Google is planning to cut 4,000 jobs from Motorola Mobility, around 20 percent of the division’s 20,000 employees.

In a filing with the Securities and Exchange Commission dated Aug. 3, the company said it plans to trim around one-third of all its facilities — by cutting or consolidating — in order to get Motorola back into the black. Google said it expects to see a charge of no more than $275 million related to the cuts.

Two-thirds of the reduction will happen outside of the United States, the filing said. According to a report from the New York Times, the company is focusing on cutting operations in Asia and India, will focus on development in Beijing and will also make a development push in Chicago and Sunnyvale, Calif.

Google also said that it will be cutting back on the number of devices in Motorola’s lineup as part of its consolidation effort.

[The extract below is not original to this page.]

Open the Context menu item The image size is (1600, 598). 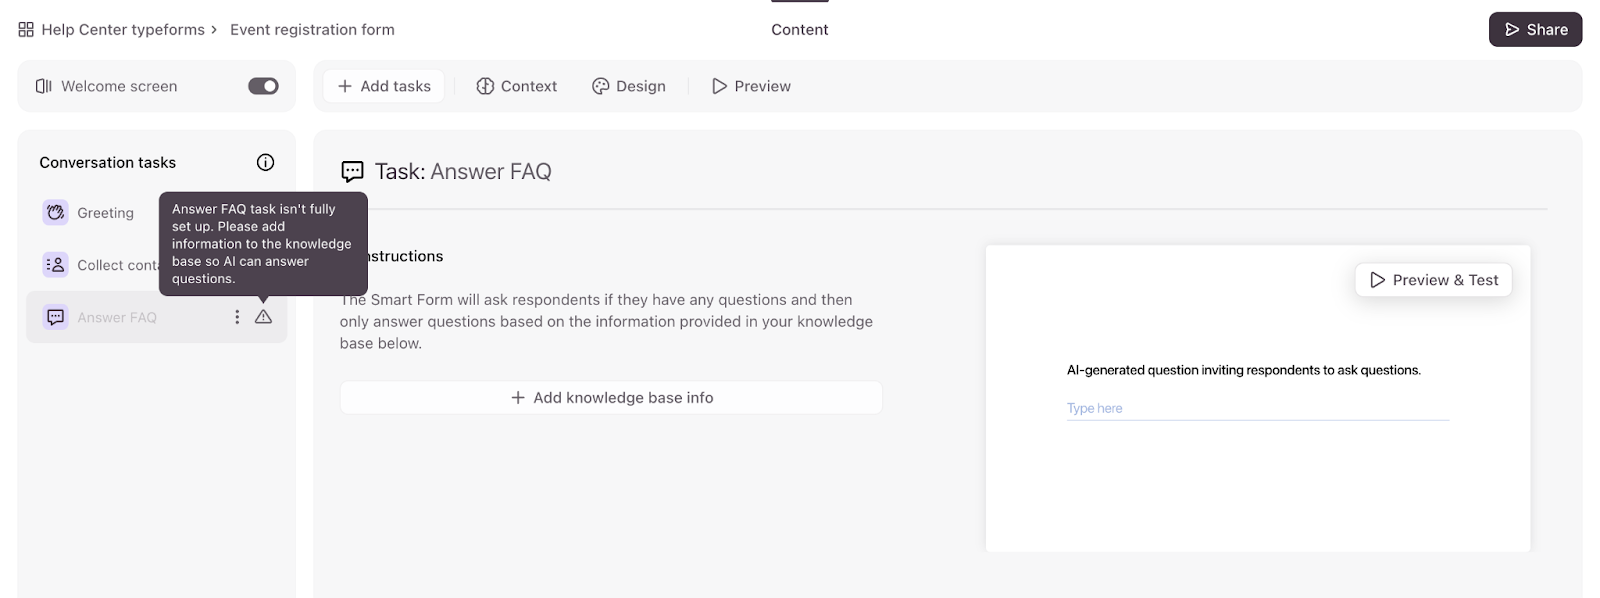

The tech giant finalized its $12.5 billion acquisition of Motorola in May, when it named Dennis Woodside as its chief executive. It was Google’s largest-ever acquisition and its first foray into hardware.

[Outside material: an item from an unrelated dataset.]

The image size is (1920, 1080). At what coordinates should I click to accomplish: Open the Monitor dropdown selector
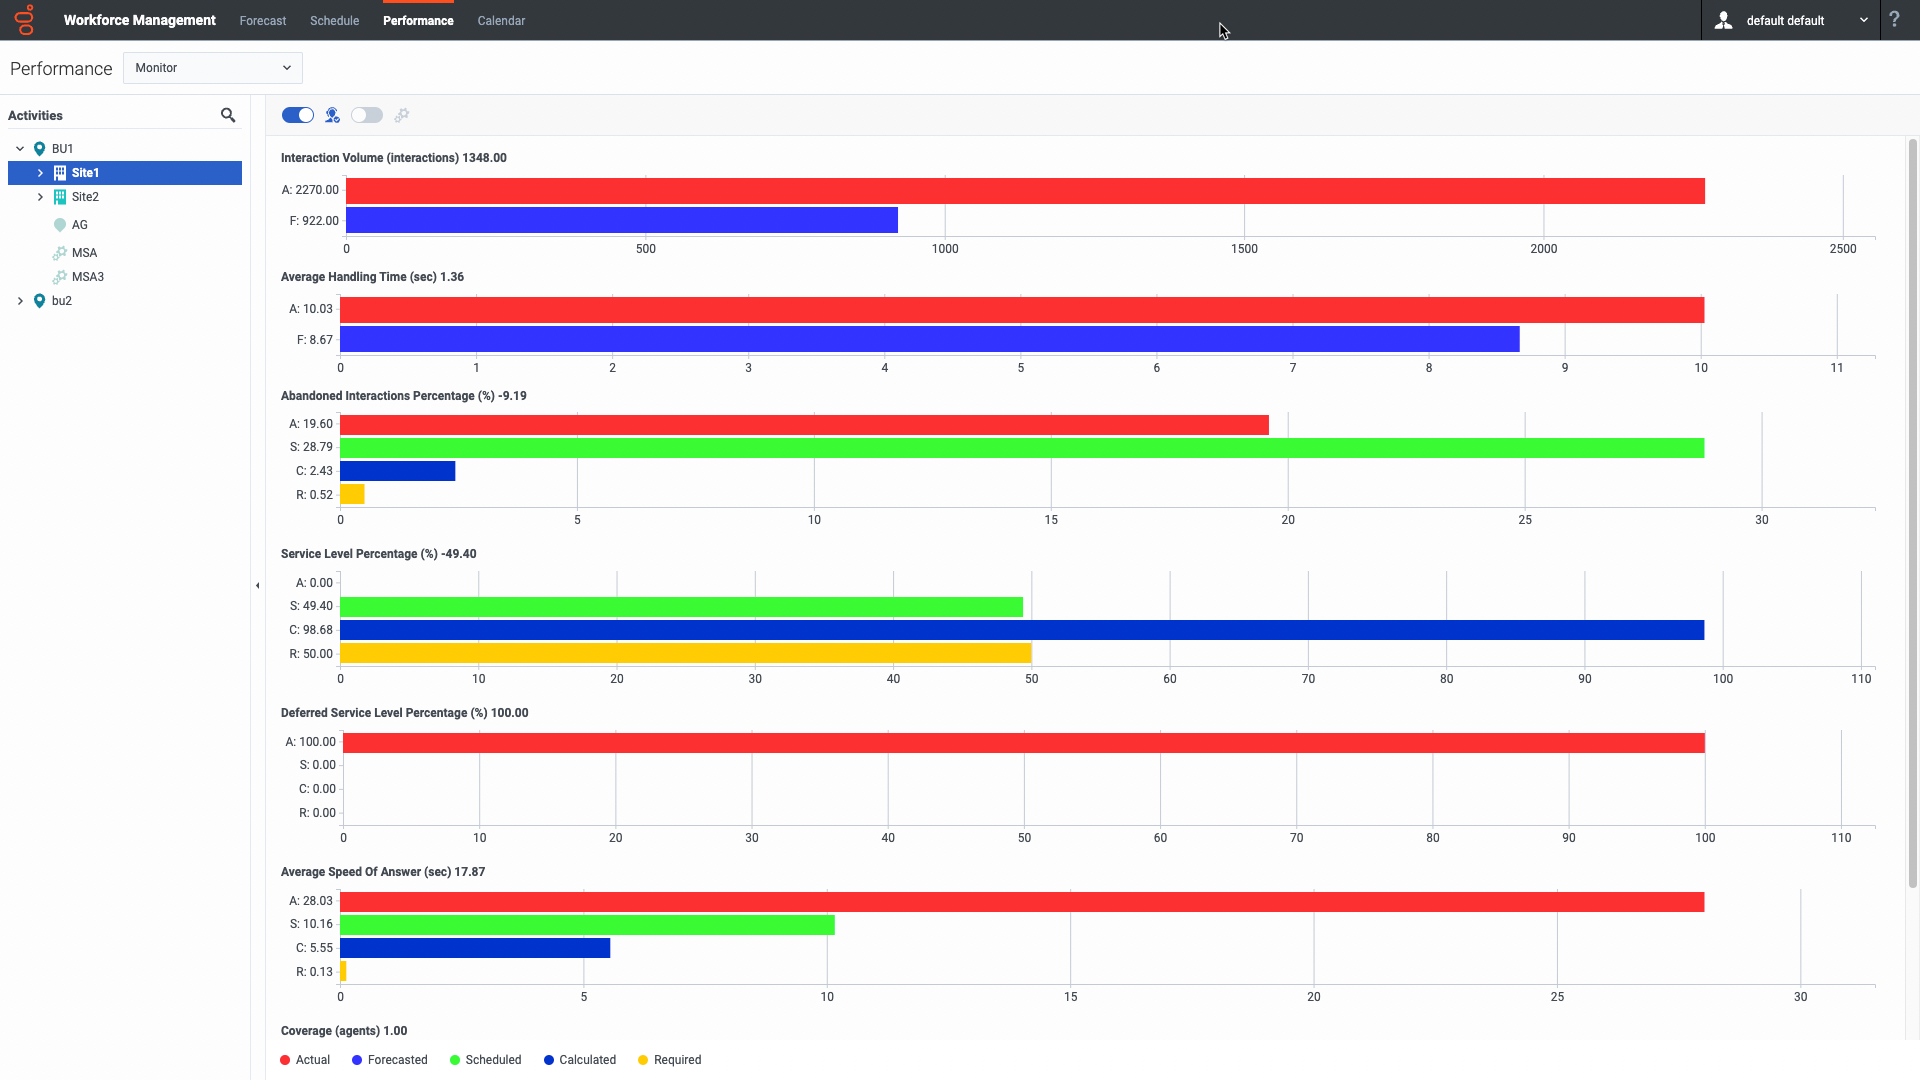coord(211,67)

As part of the deal, Google got its hands on Motorola’s extensive patent portfolio, though patents only accounted for $5.5 billion of the total pricetag. The acquisition of so many patents is likely to help the company defend against an increasing number of intellectual property lawsuits.

Google’s plans for Motorola could have a large impact on the smartphone ecosystem, since many are trying to figure out how the acquisition will affect other Android partners.

Shares for Google are up slightly in pre-market trading, rising $7.20 to $649.20.